_Liste des tâches:_
- 1) Recopiez sans rien changer le passage du texte sur les avoirs russes gelés, de « Un dispositif européen » à « leur rôle stratégique. ».
- 2) Prolongez le texte sur les avoirs gelés en Russie en reprenant juste après sa dernière phrase.

_Texte source:_
========================================

Un dispositif européen sous pression croissante
Les tensions autour des avoirs gelés en Russie prennent une dimension critique
L’ampleur des avoirs liés à la Russie attise les inquiétudes. En effet, Euroclear — institution financière centrale dans la détention des titres russes — gère à elle seule près de 193 milliards d'euros d’actifs gelés. Cette concentration exceptionnelle nourrit la crainte, chez les banques, d’un engrenage dangereux. D’une part, la Russie a déjà prévenu qu’elle répondrait à toute tentative de confiscation. D’autre part, les établissements financiers européens s’interrogent sur la protection réelle des dépôts qu’ils administrent pour des États étrangers, ce qui fragilise leur rôle stratégique.

========================================

_Données fournies:_
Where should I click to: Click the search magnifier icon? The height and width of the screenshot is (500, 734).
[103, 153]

========================================

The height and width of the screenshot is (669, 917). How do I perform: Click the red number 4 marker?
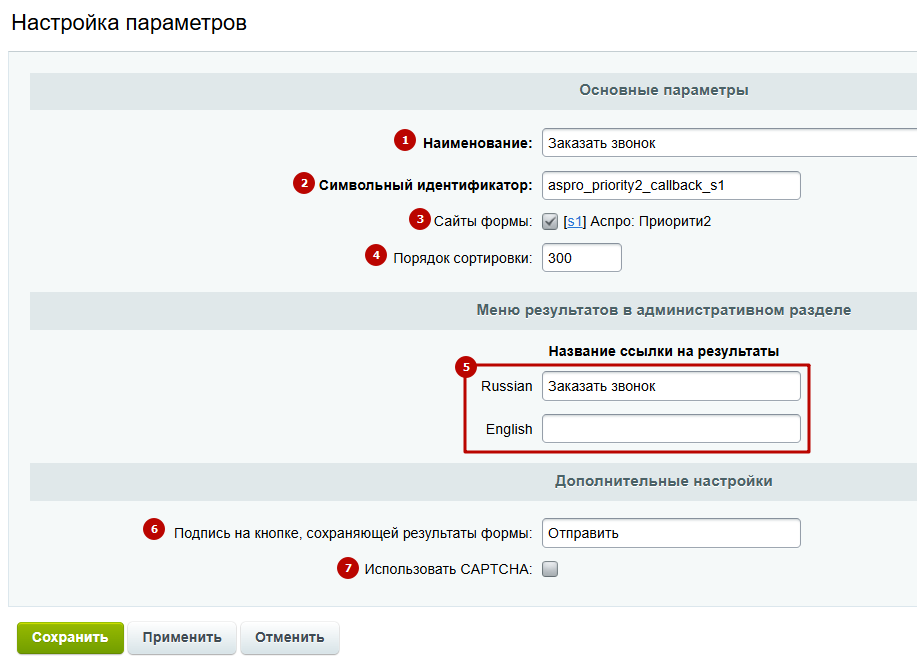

========================================

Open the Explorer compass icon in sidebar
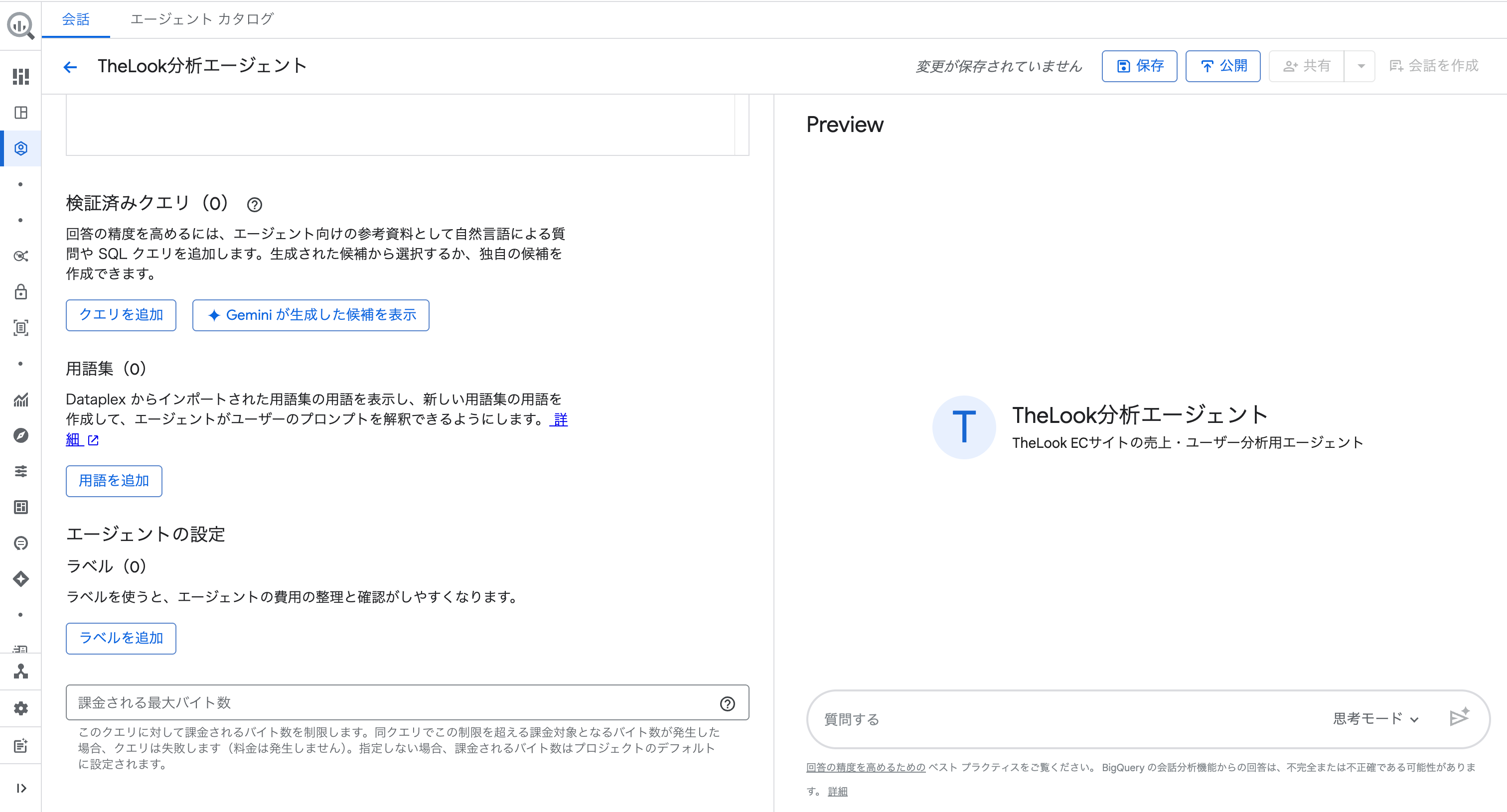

========================================

_Réponses par tâche:_
- 1)
Un dispositif européen sous pression croissante
Les tensions autour des avoirs gelés en Russie prennent une dimension critique
L’ampleur des avoirs liés à la Russie attise les inquiétudes. En effet, Euroclear — institution financière centrale dans la détention des titres russes — gère à elle seule près de 193 milliards d'euros d’actifs gelés. Cette concentration exceptionnelle nourrit la crainte, chez les banques, d’un engrenage dangereux. D’une part, la Russie a déjà prévenu qu’elle répondrait à toute tentative de confiscation. D’autre part, les établissements financiers européens s’interrogent sur la protection réelle des dépôts qu’ils administrent pour des États étrangers, ce qui fragilise leur rôle stratégique.

- 2)
Dans ce contexte, les mots de Valérie Urbain, directrice générale d’Euroclear, résonnent comme un avertissement majeur. Elle a estimé qu’il fallait être « extrêmement vigilants » car toucher à ces avoirs irait contre « le droit international des avoirs souverains appartenant à un État », selon une déclaration rapportée par Le Monde. Cette mise en garde s’inscrit dans un climat de crispation croissant où les banques exigent des garanties tangibles quant au respect du droit international et aux risques de représailles de la Russie.
Les banques craignent un choc systémique et des représailles de Moscou
Les établissements financiers considèrent en effet que l’initiative européenne pourrait déstabiliser l’ensemble du système de confiance sur lequel repose la finance mondiale. En jouant, même indirectement, avec les actifs souverains russes, Bruxelles ouvrirait la voie à des contre-mesures immédiates. La Russie pourrait notamment procéder à des confiscations ciblées d’actifs européens présents sur son territoire, au risque d’entraîner une escalade économique majeure.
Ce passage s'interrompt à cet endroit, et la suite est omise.